YOUR OBJECTIVE >> In the container shipping review below, copy the part from "One of the surprises" to "disappointing than expected." word for word.

PROVIDED PASSAGE >>
Purely economic considerations apart, 2025 has been marked by the Trump storm, which has had wider ranging consequences for the global container shipping industry than had been expected. This is our review of a slightly crazy year in five chapters.

1/ Demand higher than expected

One of the surprises of 2025 was that, although we were expecting a low, not to say no-growth curb on east-west trade corridors, the overall situation at the end of the year was less disappointing than expected.

Asia-US

  • US customs policy caused fears that cargo volumes would fall. In the end, it had rather the opposite effect. Shippers took advantage of the moments of calm between the hostilities to boost their orders and build up stocks. Transpacific Asia-US cargo volumes should finally show a reduction of 3-4% compared to the previous year, much lower than the -15% forecast when the trade war between the US and China resumed. 
  • Companies adapt by changing their logistics chains, something which should be take into account to offset against the apparent fall in cargo volumes. Part of the goods destined for the United States transited by Mexico and Canada. If these goods are taken into account, demand year on year was probably slightly up.

DATA BLOCK >>
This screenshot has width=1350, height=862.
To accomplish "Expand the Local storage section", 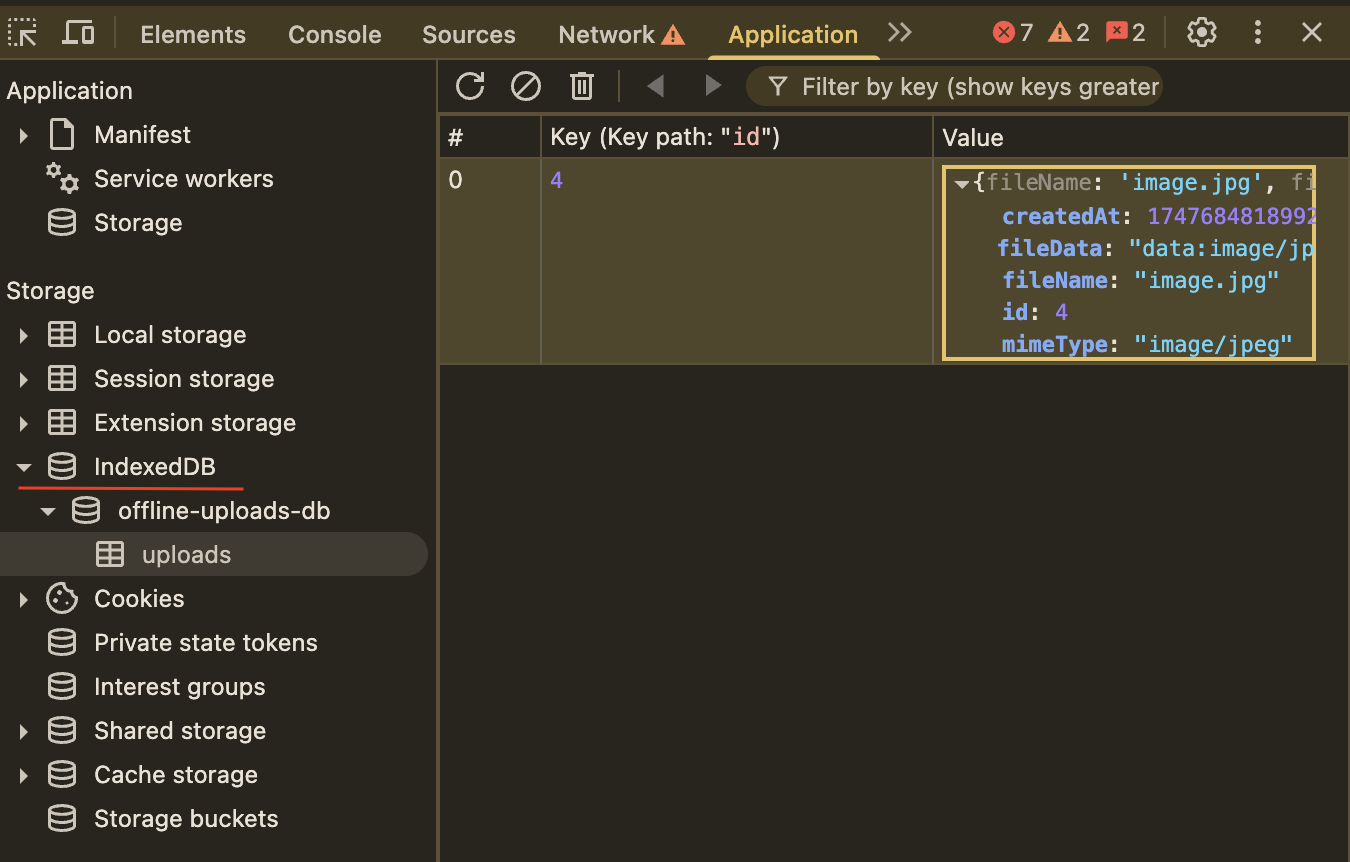I will (x=24, y=335).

WRITTEN REPLY >>
One of the surprises of 2025 was that, although we were expecting a low, not to say no-growth curb on east-west trade corridors, the overall situation at the end of the year was less disappointing than expected.